→ THE TASK: Echo everything in the listing below, from the line containing "Task: Hit the green Refresh Group 2 button" down to the end of the listing, with both ends included and the pictures omitted.

→ EXERCISE INPUTS:

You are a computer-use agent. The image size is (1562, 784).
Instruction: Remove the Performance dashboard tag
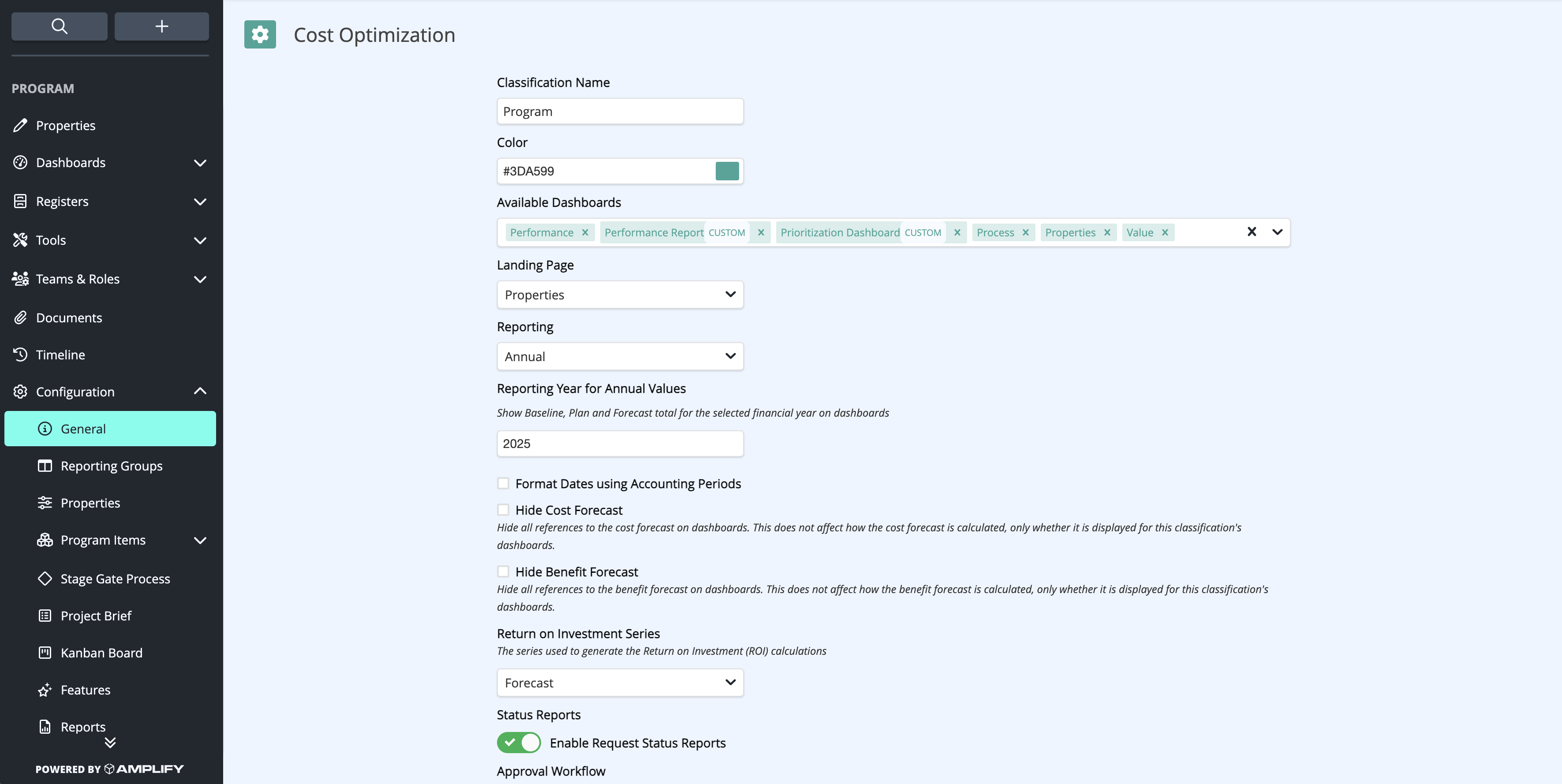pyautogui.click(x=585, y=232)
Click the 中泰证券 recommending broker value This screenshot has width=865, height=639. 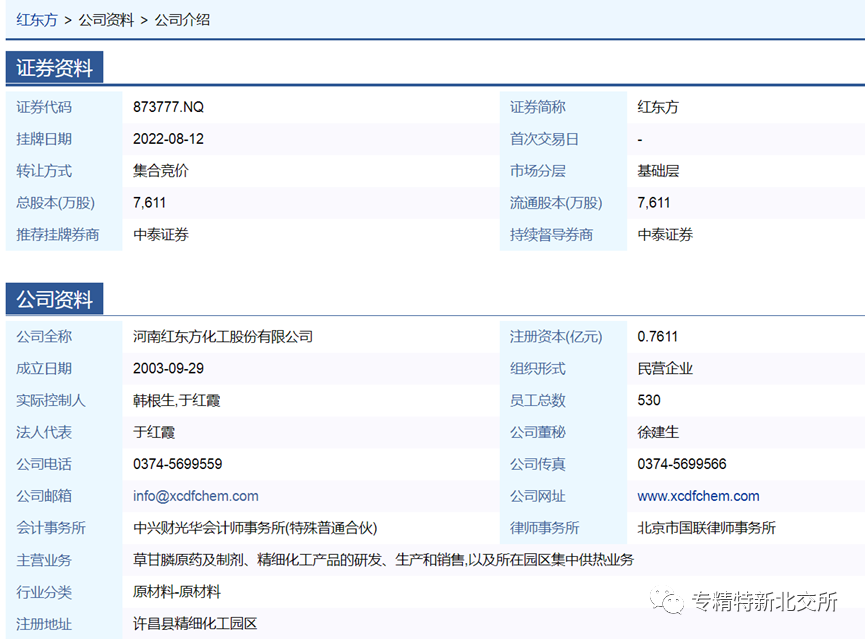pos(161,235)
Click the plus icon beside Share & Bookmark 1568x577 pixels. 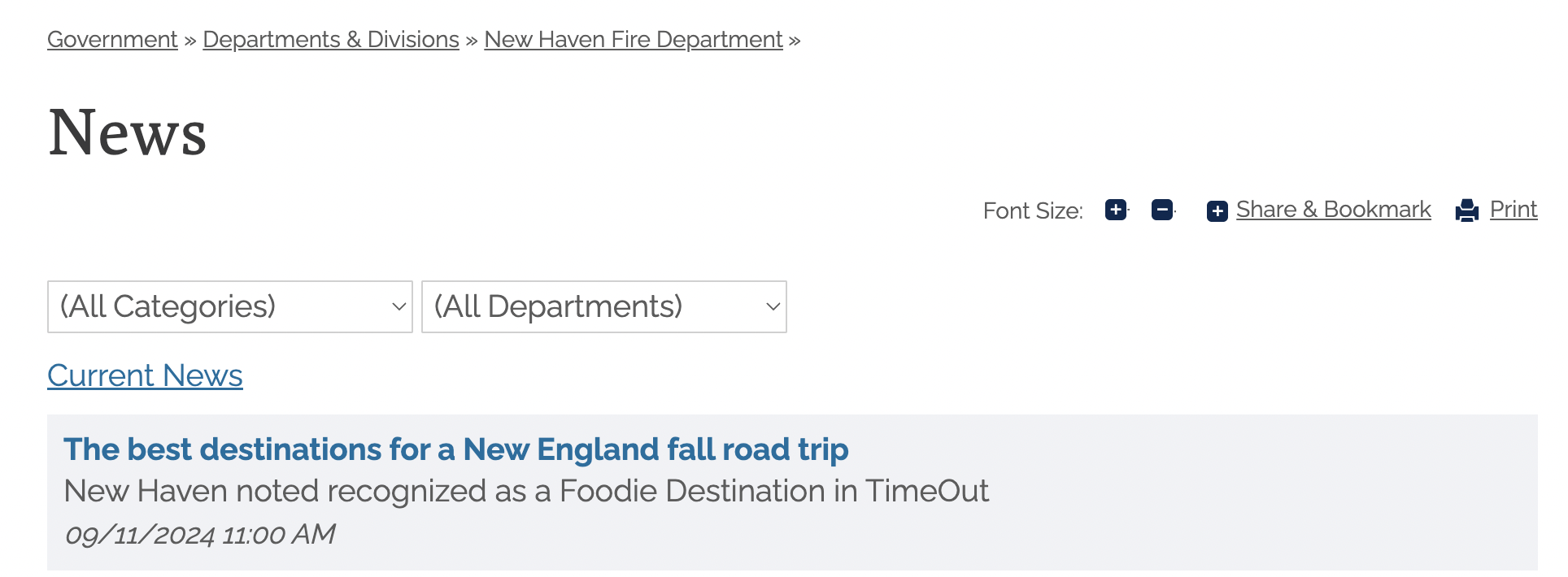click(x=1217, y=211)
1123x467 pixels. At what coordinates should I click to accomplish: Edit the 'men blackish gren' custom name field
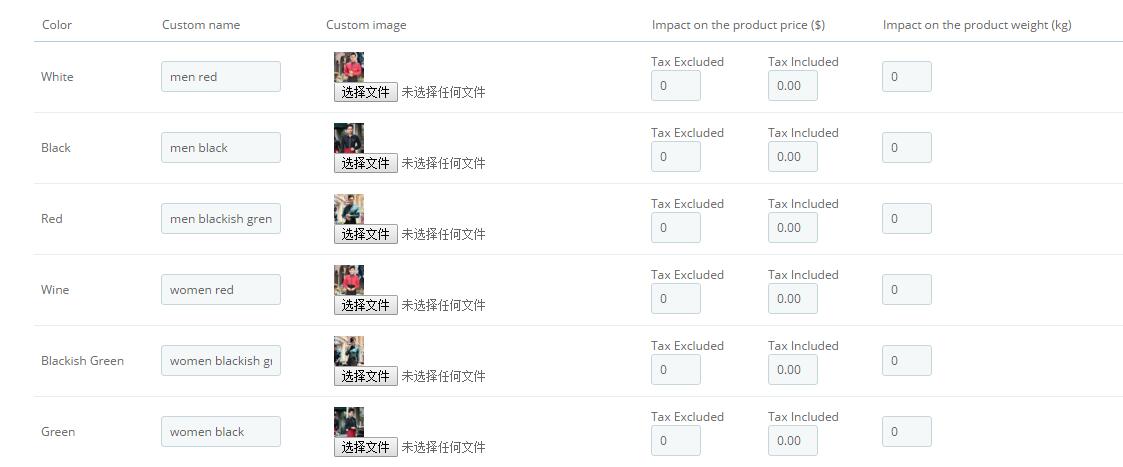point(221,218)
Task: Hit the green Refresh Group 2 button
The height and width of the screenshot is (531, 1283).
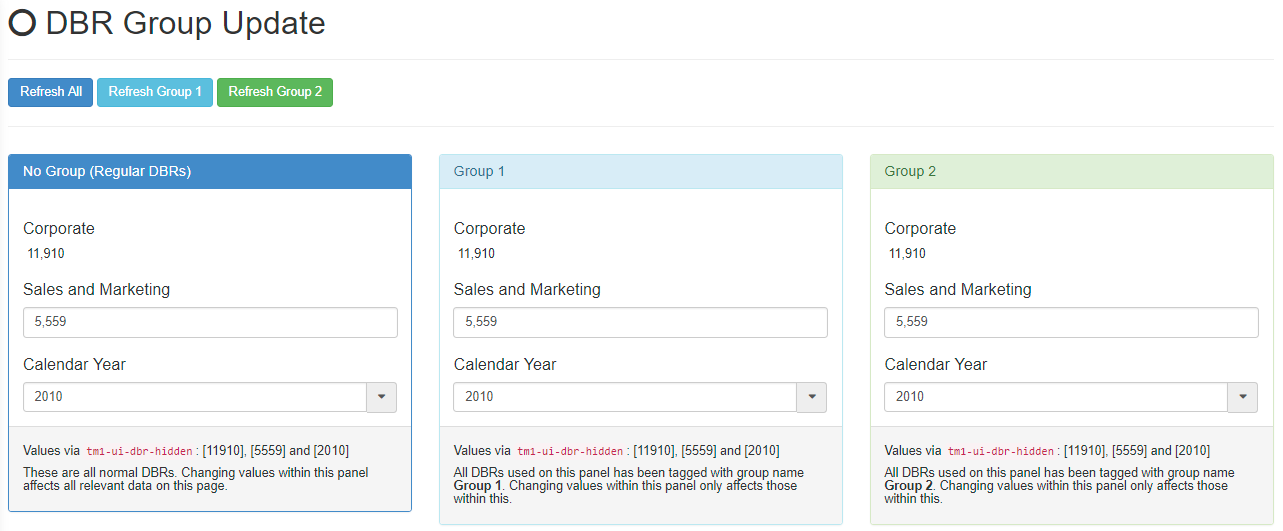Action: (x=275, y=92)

→ EXPECTED ANSWER:
Task: Hit the green Refresh Group 2 button
The height and width of the screenshot is (531, 1283).
Action: (x=275, y=92)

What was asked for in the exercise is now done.